↓
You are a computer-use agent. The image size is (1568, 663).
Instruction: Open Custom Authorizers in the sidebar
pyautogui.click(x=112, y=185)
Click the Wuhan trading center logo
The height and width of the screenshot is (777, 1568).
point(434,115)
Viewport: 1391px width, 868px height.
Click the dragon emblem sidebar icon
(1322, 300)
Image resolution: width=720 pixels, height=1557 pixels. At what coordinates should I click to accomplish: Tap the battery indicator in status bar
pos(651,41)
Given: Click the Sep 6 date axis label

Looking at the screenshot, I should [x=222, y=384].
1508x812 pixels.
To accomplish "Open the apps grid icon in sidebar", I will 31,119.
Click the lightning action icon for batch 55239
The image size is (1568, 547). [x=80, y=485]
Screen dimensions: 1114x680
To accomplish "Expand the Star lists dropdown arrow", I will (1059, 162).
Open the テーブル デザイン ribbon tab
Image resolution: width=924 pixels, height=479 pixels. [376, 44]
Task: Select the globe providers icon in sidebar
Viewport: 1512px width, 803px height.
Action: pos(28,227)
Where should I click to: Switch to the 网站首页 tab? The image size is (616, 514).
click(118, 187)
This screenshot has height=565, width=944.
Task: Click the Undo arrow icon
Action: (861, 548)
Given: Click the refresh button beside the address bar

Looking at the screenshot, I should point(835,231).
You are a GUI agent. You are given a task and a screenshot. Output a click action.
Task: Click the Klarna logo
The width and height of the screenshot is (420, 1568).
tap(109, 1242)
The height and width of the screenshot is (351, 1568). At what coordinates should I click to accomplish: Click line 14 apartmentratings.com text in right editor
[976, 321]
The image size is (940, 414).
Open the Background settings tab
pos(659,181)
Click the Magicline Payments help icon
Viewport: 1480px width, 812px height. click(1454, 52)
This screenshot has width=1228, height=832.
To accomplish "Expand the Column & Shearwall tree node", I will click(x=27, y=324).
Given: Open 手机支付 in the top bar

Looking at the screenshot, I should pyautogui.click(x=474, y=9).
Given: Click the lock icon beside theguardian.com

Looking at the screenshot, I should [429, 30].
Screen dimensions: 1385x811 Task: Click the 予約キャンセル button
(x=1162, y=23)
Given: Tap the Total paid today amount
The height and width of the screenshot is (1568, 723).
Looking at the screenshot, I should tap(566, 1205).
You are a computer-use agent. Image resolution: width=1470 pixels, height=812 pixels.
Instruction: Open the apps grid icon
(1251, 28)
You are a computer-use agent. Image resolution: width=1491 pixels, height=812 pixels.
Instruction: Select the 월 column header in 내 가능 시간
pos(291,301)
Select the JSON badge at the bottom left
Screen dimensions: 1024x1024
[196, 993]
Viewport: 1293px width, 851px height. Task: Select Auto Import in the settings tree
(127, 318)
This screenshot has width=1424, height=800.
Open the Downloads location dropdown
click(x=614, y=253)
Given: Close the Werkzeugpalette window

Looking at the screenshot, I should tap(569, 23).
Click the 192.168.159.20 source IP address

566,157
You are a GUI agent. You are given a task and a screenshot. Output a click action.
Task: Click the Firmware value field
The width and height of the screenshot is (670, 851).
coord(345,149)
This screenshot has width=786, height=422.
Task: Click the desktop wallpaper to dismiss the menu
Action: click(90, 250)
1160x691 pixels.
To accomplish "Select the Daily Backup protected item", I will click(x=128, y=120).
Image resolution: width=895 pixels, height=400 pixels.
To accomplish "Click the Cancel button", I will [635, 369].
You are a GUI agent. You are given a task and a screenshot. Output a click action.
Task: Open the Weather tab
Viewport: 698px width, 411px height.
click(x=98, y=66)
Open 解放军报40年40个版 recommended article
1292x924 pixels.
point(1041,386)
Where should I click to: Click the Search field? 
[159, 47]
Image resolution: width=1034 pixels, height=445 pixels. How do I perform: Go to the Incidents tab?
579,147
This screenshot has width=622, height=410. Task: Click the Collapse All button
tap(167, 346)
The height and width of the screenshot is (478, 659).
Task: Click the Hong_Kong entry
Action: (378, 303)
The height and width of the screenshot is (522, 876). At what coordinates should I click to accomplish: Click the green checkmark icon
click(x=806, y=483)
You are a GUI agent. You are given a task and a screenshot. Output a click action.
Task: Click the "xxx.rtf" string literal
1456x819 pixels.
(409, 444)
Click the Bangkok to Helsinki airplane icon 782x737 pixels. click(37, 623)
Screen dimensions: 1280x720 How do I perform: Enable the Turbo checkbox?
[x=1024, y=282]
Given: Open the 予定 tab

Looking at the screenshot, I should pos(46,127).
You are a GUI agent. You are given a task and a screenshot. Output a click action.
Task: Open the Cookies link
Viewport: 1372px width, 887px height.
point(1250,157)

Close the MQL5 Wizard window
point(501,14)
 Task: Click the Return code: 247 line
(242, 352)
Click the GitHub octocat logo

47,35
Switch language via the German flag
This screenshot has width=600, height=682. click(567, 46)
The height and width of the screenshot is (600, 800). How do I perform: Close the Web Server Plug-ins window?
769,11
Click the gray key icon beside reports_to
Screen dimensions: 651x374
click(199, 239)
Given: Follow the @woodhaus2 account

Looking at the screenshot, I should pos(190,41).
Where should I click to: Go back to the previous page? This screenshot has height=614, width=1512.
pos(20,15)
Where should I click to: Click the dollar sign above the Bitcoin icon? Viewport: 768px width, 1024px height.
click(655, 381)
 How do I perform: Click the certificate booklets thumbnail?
↑
## EXERCISE PROMPT
What this task asks for is an exact copy of the material above.

## COMPLETED TASK
You are a computer-use agent. The image size is (1568, 663).
Instruction: Open Custom Authorizers in the sidebar
pyautogui.click(x=112, y=185)
Click the Wuhan trading center logo
The height and width of the screenshot is (777, 1568).
point(434,115)
Viewport: 1391px width, 868px height.
Click the dragon emblem sidebar icon
(1322, 300)
Image resolution: width=720 pixels, height=1557 pixels. At what coordinates should I click to accomplish: Tap the battery indicator in status bar
pos(651,41)
Given: Click the Sep 6 date axis label

Looking at the screenshot, I should [x=222, y=384].
1508x812 pixels.
To accomplish "Open the apps grid icon in sidebar", I will 31,119.
Click the lightning action icon for batch 55239
The image size is (1568, 547). [x=80, y=485]
Screen dimensions: 1114x680
To accomplish "Expand the Star lists dropdown arrow", I will (1059, 162).
Open the テーブル デザイン ribbon tab
Image resolution: width=924 pixels, height=479 pixels. [376, 44]
Task: Select the globe providers icon in sidebar
Viewport: 1512px width, 803px height.
Action: pos(28,227)
Where should I click to: Switch to the 网站首页 tab? The image size is (616, 514).
click(118, 187)
This screenshot has height=565, width=944.
Task: Click the Undo arrow icon
Action: (861, 548)
Given: Click the refresh button beside the address bar

Looking at the screenshot, I should point(835,231).
You are a GUI agent. You are given a task and a screenshot. Output a click action.
Task: Click the Klarna logo
The width and height of the screenshot is (420, 1568).
tap(109, 1242)
The height and width of the screenshot is (351, 1568). At what coordinates should I click to accomplish: Click line 14 apartmentratings.com text in right editor
[976, 321]
The image size is (940, 414).
Open the Background settings tab
pos(659,181)
Click the Magicline Payments help icon
Viewport: 1480px width, 812px height. click(1454, 52)
This screenshot has width=1228, height=832.
To accomplish "Expand the Column & Shearwall tree node", I will click(x=27, y=324).
Given: Open 手机支付 in the top bar

Looking at the screenshot, I should pyautogui.click(x=474, y=9).
Given: Click the lock icon beside theguardian.com

Looking at the screenshot, I should [429, 30].
Screen dimensions: 1385x811 Task: Click the 予約キャンセル button
(x=1162, y=23)
Given: Tap the Total paid today amount
The height and width of the screenshot is (1568, 723).
Looking at the screenshot, I should tap(566, 1205).
You are a computer-use agent. Image resolution: width=1470 pixels, height=812 pixels.
Instruction: Open the apps grid icon
(1251, 28)
You are a computer-use agent. Image resolution: width=1491 pixels, height=812 pixels.
Instruction: Select the 월 column header in 내 가능 시간
pos(291,301)
Select the JSON badge at the bottom left
Screen dimensions: 1024x1024
[196, 993]
Viewport: 1293px width, 851px height. Task: Select Auto Import in the settings tree
(127, 318)
This screenshot has width=1424, height=800.
Open the Downloads location dropdown
click(x=614, y=253)
Given: Close the Werkzeugpalette window

Looking at the screenshot, I should tap(569, 23).
Click the 192.168.159.20 source IP address

566,157
You are a GUI agent. You are given a task and a screenshot. Output a click action.
Task: Click the Firmware value field
The width and height of the screenshot is (670, 851).
coord(345,149)
This screenshot has width=786, height=422.
Task: Click the desktop wallpaper to dismiss the menu
Action: click(90, 250)
1160x691 pixels.
To accomplish "Select the Daily Backup protected item", I will click(x=128, y=120).
Image resolution: width=895 pixels, height=400 pixels.
To accomplish "Click the Cancel button", I will [635, 369].
You are a GUI agent. You are given a task and a screenshot. Output a click action.
Task: Open the Weather tab
Viewport: 698px width, 411px height.
click(x=98, y=66)
Open 解放军报40年40个版 recommended article
1292x924 pixels.
point(1041,386)
Where should I click to: Click the Search field? 
[159, 47]
Image resolution: width=1034 pixels, height=445 pixels. How do I perform: Go to the Incidents tab?
579,147
This screenshot has width=622, height=410. Task: Click the Collapse All button
tap(167, 346)
The height and width of the screenshot is (478, 659).
Task: Click the Hong_Kong entry
Action: (378, 303)
The height and width of the screenshot is (522, 876). At what coordinates should I click to accomplish: Click the green checkmark icon
click(x=806, y=483)
You are a GUI agent. You are given a task and a screenshot. Output a click action.
Task: Click the "xxx.rtf" string literal
1456x819 pixels.
(409, 444)
Click the Bangkok to Helsinki airplane icon 782x737 pixels. click(37, 623)
Screen dimensions: 1280x720 How do I perform: Enable the Turbo checkbox?
[x=1024, y=282]
Given: Open the 予定 tab

Looking at the screenshot, I should pos(46,127).
You are a GUI agent. You are given a task and a screenshot. Output a click action.
Task: Open the Cookies link
Viewport: 1372px width, 887px height.
point(1250,157)

Close the MQL5 Wizard window
point(501,14)
 Task: Click the Return code: 247 line
(242, 352)
Click the GitHub octocat logo

47,35
Switch language via the German flag
This screenshot has width=600, height=682. click(567, 46)
The height and width of the screenshot is (600, 800). How do I perform: Close the Web Server Plug-ins window?
769,11
Click the gray key icon beside reports_to
Screen dimensions: 651x374
click(199, 239)
Given: Follow the @woodhaus2 account

Looking at the screenshot, I should pos(190,41).
Where should I click to: Go back to the previous page? This screenshot has height=614, width=1512.
pos(20,15)
Where should I click to: Click the dollar sign above the Bitcoin icon? Viewport: 768px width, 1024px height.
click(655, 381)
 How do I perform: Click the certificate booklets thumbnail?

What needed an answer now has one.